The West Papuan Paradox: Civilisational Capture as Parasitical Subdual
This profound dynamic offers a potent analogue for understanding the enduring colonial question: how do colonised populations come to participate in the reproduction of systems that actively undermine their own well-being and existence?
This paradox is starkly illuminated in the case of West Papua. While many indigenous Papuans perceive Indonesian rule as a colonial occupation, a civilisational project that seeks to assimilate and subdue, they simultaneously engage deeply with Indonesian institutions. They attend its schools and universities, work within its bureaucracies, participate in its elections, and uphold its religious and economic structures. Papuan parents invest heavily in educating their children within these very systems, often unknowingly equipping them with the tools of their own cultural and political displacement. Papuan intellectuals, trained in Indonesian higher education, frequently return to administer structures critics identify as colonial. Younger generations increasingly adopt Bahasa Indonesia, leading to the decline of ancestral languages, thereby eroding the very foundations of their unique cosmobian world.
This is not merely cultural contact or political accommodation; it is a profound instance of civilisational capture, mirroring the parasitic subdual of a host. The Indonesian state, operating as a civilisational predator and parasite, has not solely sought to conquer West Papua through overt force, but to infiltrate and reorganise its fundamental reality-making architecture. The educational systems, bureaucratic structures, religious narratives, and linguistic dominance function not merely as tools of political control, but as vectors for the Civilisational Psycho-Cosmocide Virus (CPCV).
Through these institutions, the civilisational project has progressively converted indigenous capacities into instruments of its own reproduction. Papuan engagement with Indonesian systems, once seemingly an act of survival or adaptation, increasingly serves to legitimise and sustain the very structures that contribute to their dispossession and the erosion of their collective identity. The host's own systems of education and governance, instead of fostering indigenous self-determination, are being redirected to reproduce the coloniser's logic and perpetuate the decline of cosmobian Papuan existence.

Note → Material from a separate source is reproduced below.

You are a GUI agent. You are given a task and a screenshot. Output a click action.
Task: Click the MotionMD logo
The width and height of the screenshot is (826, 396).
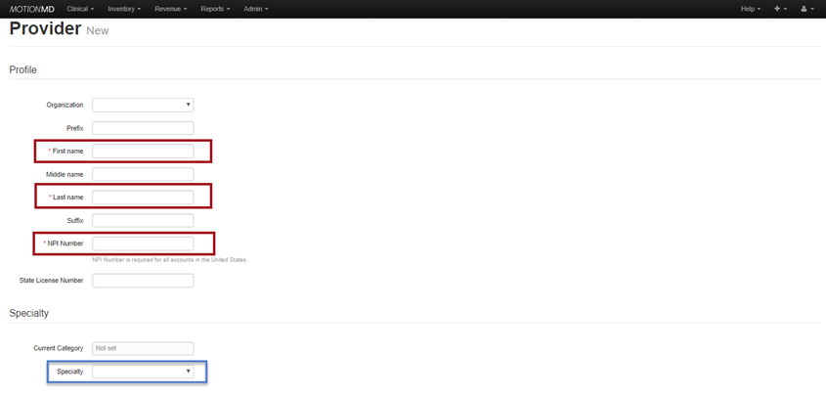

The most terrifying characteristic of this parasitic process in West Papua is that the population, largely submerged within the coloniser's operational logic, has become a host unable to collectively detect the danger. The civilisational project has infiltrated the host's perceptual and judgmental systems. The very institutions designed to foster awareness and resistance are now, in part, the conduits through which the CPCV operates. When engagement with Indonesian institutions is perceived as the only pathway to advancement, or when the decline of ancestral languages is seen as a regrettable but inevitable consequence of modernity, the host is already participating in its own subdual. The profound horror is that the Papuan people, to a significant degree, are not merely victims of an external force, but have been recruited into the role of unwitting perpetuators of the mechanisms that dispossess them, their continued existence serving to reproduce the very system that threatens to extinguish their distinct reality.